Your objective:
Please go through the records below and return every line holding the word "resolution".

Records for the task:
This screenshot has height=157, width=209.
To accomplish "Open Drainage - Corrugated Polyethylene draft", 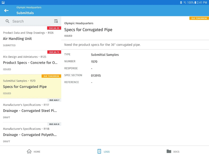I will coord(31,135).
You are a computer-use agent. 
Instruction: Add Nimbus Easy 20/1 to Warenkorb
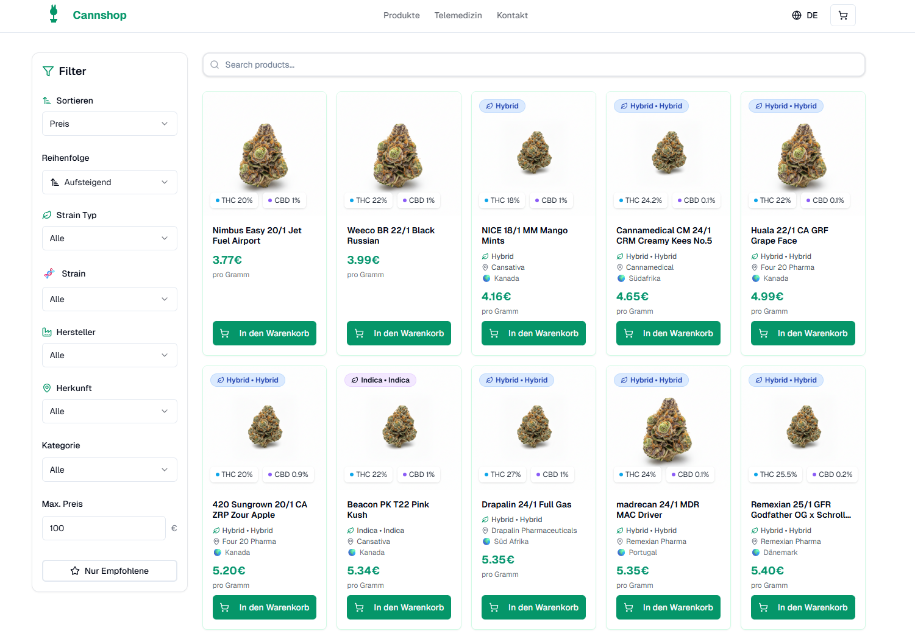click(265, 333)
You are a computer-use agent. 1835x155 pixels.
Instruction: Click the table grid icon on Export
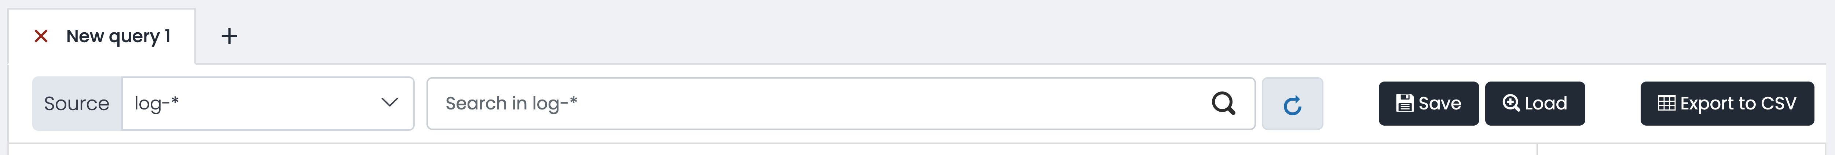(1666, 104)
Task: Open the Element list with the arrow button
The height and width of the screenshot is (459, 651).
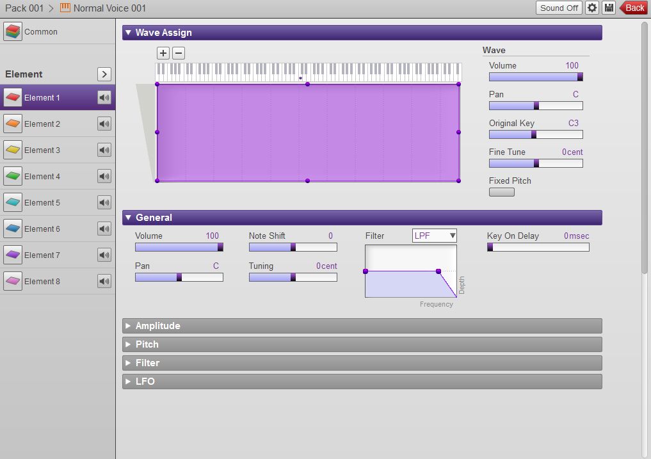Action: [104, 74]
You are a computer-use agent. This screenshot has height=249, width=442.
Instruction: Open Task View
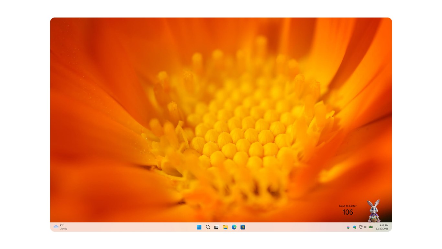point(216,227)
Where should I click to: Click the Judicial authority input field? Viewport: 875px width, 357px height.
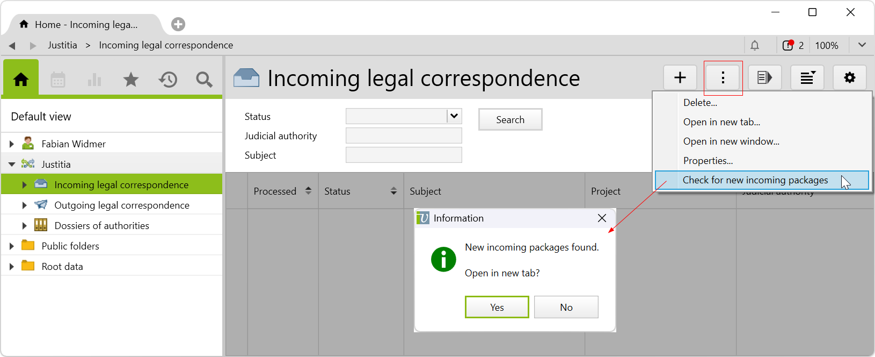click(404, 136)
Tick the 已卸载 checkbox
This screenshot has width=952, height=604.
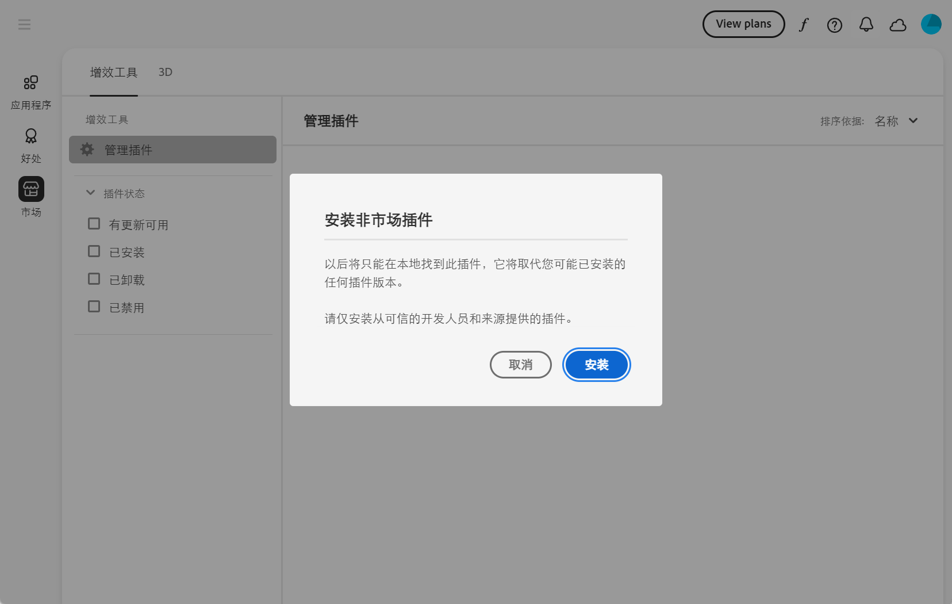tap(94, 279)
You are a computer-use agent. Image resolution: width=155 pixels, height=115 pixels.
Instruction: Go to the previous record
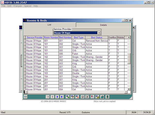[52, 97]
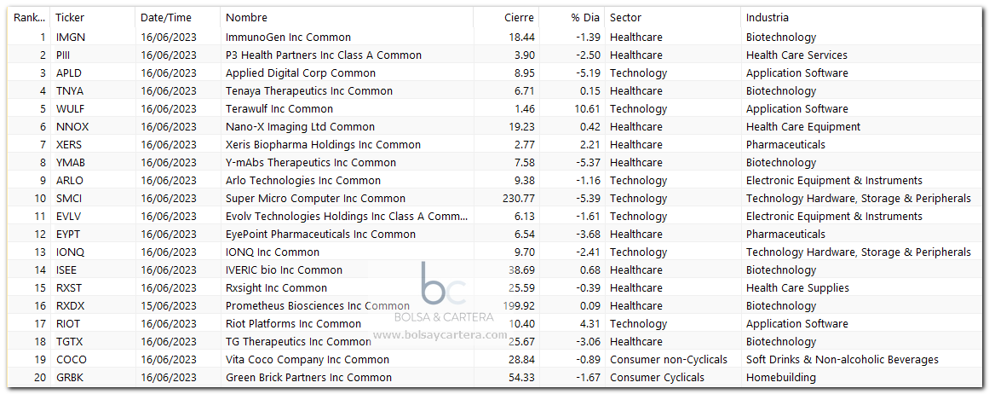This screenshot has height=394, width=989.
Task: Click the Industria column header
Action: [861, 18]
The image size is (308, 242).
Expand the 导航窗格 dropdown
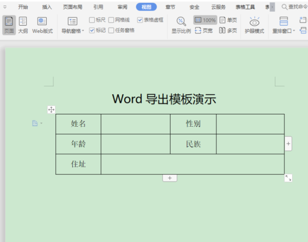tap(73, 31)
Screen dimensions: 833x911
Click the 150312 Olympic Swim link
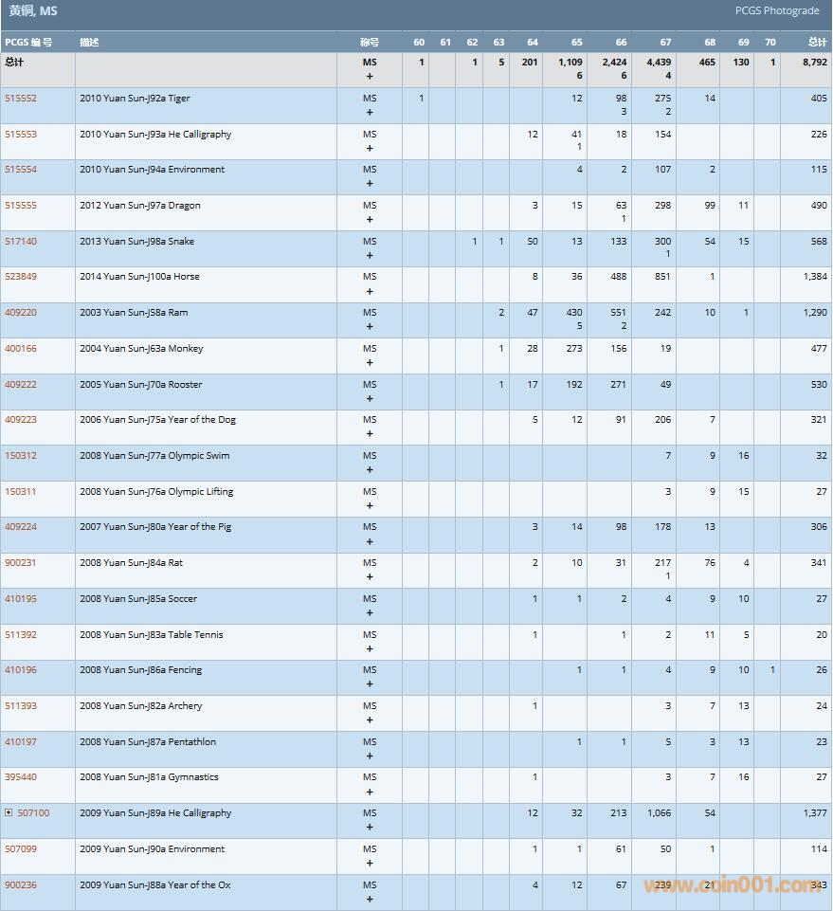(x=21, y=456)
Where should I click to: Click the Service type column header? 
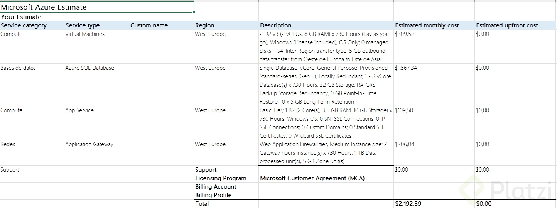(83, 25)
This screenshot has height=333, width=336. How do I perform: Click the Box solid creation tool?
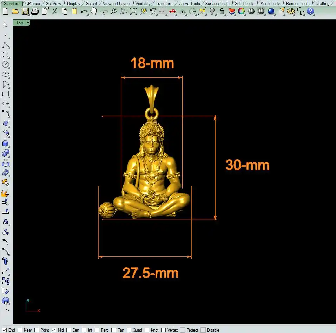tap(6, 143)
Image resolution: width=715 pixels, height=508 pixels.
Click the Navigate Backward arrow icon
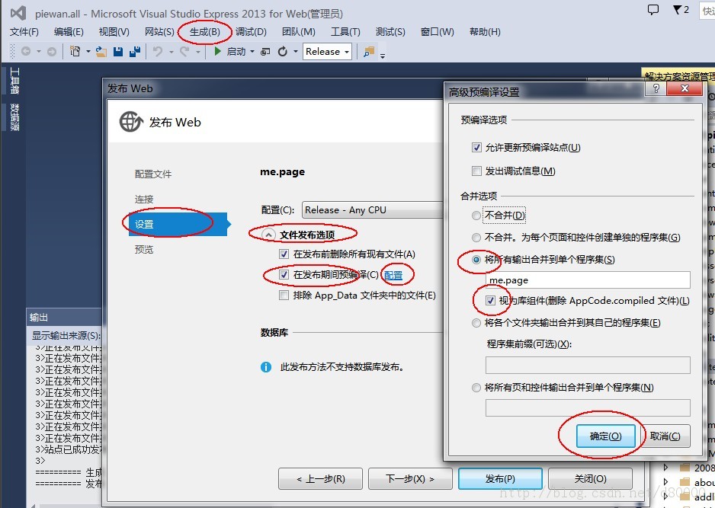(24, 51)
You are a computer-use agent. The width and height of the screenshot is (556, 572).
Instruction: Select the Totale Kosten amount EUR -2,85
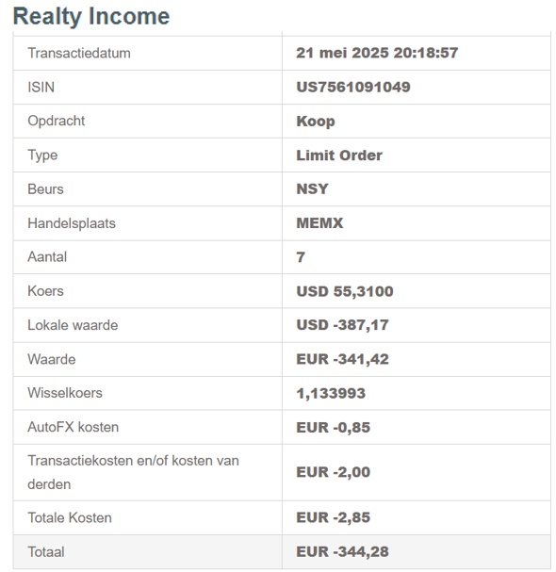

Task response:
You are a computer-use agent. Image resolution: width=155 pixels, height=115 pixels.
Image resolution: width=715 pixels, height=508 pixels.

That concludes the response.